Under the 2017 Tax Cuts and Jobs Act (TCJA), the estate and gift tax basic exclusion was temporarily increased from $5 million (adjusted for inflation) to $10 million (adjusted for inflation) for gifts made and decedents dying before January 1, 2026. Beginning in 2026, the basic exclusion is set to return to pre-TCJA amounts adjusted for inflation. The current 2022 exclusion of $12.06 million is projected to decline to approximately $6.5 million in 2026. This anticipated decline in the current large, but temporary, exclusion has created a flurry of estate planning as taxpayers seek to use the increased exclusion before it is gone.
At the time of the increase in the exclusion many taxpayers and estate planners were concerned if there would be a clawback if the increased exclusion were used for lifetime gifts and the donor’s death occurred after the exclusion was decreased. In 2019, final regulations by the Treasury known as the Special Rule ensured that the higher exclusion amount applied to gifts would not be clawed back from the estate of a decedent subject to a lower exclusion amount.
Left unaddressed by the 2019 final regulations was how or if the Special Rule would apply to gifts that remain includible in a decedent’s estate because the donor retains an interest or control over the assets being transferred. The 2022 proposed regulations address such transfers and provide specific examples.
The following types of transactions would be excluded from the anti-clawback Special Rule:
- Gifts that are includible in the gross estate under Internal Revenue Code Sections (IRC) 2035, 2036, 2037, 2038 or 2042
- Enforceable gifts of promissory notes, to the extent they remain unsatisfied as of the date of death
- Gifts subject to the IRC Section 2701 valuation rules (intra-family transfers of equity interests in an entity where the senior generation retains certain preferred rights)
- Certain transfers to grantor retained annuity trusts (GRATs) and qualified personal residence trusts (QPRTs)
- Transfers that would fall under the exceptions listed above, but for the transfer, relinquishment, or elimination of an interest within 18 months of the decedent’s death
Based on the proposed regulations here are some examples of transfers that would be excluded from the Special Rule and would have the exclusion amount at the date of death applied:
Example 1 – Individual (A) makes a gift of an $11 million promissory note in 2022. The note remains unpaid at A’s death in 2026. The assets that are to be used to satisfy the note are part of A’s gross estate.
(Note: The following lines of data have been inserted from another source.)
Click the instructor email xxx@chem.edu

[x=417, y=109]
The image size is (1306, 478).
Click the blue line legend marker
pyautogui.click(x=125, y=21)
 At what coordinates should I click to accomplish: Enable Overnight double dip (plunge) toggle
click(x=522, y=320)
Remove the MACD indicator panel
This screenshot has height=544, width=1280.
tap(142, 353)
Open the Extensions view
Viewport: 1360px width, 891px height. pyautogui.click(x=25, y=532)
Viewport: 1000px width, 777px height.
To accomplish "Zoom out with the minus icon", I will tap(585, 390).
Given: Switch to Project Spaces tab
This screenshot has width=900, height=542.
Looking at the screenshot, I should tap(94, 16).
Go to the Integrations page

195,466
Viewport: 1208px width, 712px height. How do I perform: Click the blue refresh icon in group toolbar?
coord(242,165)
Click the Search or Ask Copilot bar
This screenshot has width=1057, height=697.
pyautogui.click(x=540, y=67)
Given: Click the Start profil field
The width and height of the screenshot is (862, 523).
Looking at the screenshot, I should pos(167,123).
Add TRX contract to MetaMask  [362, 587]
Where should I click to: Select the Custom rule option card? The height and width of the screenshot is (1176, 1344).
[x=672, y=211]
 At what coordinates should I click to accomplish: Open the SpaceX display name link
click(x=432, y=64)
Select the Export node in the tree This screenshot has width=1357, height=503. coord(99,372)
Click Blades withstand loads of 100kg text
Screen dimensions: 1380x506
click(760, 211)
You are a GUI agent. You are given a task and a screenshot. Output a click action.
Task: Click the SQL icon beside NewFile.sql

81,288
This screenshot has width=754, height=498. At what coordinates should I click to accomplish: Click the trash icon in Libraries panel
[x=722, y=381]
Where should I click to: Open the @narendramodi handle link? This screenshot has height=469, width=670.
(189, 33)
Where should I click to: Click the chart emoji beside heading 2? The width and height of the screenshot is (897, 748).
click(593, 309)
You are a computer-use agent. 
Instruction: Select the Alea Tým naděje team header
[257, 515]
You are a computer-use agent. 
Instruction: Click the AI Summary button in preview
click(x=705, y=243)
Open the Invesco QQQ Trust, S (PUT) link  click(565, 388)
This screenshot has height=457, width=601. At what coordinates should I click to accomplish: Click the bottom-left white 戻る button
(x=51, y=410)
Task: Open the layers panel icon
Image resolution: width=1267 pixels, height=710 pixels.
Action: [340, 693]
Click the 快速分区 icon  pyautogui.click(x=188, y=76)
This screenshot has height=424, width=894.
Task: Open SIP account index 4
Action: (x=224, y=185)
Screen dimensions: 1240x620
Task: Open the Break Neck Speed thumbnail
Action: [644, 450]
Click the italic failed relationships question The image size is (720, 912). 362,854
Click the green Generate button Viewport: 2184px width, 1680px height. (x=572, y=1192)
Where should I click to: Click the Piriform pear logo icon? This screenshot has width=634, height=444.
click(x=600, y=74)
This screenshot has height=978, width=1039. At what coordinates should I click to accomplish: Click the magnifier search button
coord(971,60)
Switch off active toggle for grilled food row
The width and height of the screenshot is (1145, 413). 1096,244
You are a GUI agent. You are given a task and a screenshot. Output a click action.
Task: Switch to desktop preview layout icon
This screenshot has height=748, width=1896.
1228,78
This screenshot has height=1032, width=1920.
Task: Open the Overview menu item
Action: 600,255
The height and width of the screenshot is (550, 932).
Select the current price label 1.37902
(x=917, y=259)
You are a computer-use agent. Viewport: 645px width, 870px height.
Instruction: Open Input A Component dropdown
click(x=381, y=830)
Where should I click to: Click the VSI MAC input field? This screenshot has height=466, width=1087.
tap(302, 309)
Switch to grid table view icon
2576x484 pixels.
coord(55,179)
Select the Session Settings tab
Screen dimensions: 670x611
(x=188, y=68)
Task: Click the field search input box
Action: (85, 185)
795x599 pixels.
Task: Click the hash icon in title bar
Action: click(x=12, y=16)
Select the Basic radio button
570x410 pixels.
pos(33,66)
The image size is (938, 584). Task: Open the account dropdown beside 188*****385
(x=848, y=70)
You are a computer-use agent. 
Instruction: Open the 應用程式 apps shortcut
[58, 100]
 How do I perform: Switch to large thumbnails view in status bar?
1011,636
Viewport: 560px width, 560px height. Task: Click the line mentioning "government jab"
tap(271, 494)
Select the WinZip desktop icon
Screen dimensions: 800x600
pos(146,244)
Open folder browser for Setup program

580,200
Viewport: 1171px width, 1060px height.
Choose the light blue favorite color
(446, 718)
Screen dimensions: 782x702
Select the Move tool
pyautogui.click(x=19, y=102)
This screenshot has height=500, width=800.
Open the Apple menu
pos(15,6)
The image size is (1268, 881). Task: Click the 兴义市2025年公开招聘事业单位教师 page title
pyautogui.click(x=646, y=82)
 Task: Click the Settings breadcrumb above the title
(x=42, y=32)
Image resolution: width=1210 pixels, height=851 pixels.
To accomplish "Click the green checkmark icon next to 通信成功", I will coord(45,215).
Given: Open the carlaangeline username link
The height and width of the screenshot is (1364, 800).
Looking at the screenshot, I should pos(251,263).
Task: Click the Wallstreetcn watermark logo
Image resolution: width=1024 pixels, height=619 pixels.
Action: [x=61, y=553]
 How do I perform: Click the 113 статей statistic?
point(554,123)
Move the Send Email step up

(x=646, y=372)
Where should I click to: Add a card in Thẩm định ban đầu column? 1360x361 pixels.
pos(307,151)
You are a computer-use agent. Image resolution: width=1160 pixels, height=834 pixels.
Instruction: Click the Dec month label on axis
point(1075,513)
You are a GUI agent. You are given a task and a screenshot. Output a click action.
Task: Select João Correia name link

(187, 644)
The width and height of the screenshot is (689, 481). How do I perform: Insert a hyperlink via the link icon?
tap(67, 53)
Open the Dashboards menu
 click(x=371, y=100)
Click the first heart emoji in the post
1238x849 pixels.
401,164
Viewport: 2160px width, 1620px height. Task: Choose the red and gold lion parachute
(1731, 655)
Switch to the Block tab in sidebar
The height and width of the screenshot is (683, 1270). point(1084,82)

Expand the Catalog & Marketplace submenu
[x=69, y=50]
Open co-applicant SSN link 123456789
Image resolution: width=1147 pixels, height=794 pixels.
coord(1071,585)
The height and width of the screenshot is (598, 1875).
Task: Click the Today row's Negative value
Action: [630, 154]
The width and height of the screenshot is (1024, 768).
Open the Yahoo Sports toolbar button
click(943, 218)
The $11 million note is includible in A’s gross estate and the exception to the Special Rule applies. The exclusion applied for computing A’s estate tax is the $6.5 million amount as of A’s death and the estate would pay taxes on $4.5 million of assets ($11 million - $6.5 million). The result would be the same of A paid the note within 18 months prior this death.
Example 2 – Individual (B) transfers $9 million to a grantor retained annuity trust (GRAT) and retains a qualified annuity interest valued at $8 million. The taxable portion of the transfer valued as of the date of the transfer is $1 million. B dies before the end of the GRAT term and all or some the GRAT’s assets become includable in his estate due to his retained annuity interest. The exclusion amount as of the date of B’s death would apply, not the increased exclusion amount at the date assets were transferred to the GRAT.
The proposed regulations provide an exception for de minimis transfers for which the taxable portion of the transfer isn’t more than 5% of the total transfer. In the above example, if the GRAT were structured to have an $8.55 qualified annuity interest resulting in a taxable transfer of $450,000 because the transfer was 5% or less of the total value the de minimis exception would apply. The de minimis exception would apply to zeroed out GRATs as well.
The proposed regulations are complex and nuanced. Taxpayers and their advisors should review current estate plans to assess the potential results of the proposed regulations and make improvements as needed. The proposed regulations are still in the commenting stage and additional updates may be made. They will not be binding until the date they are published as final.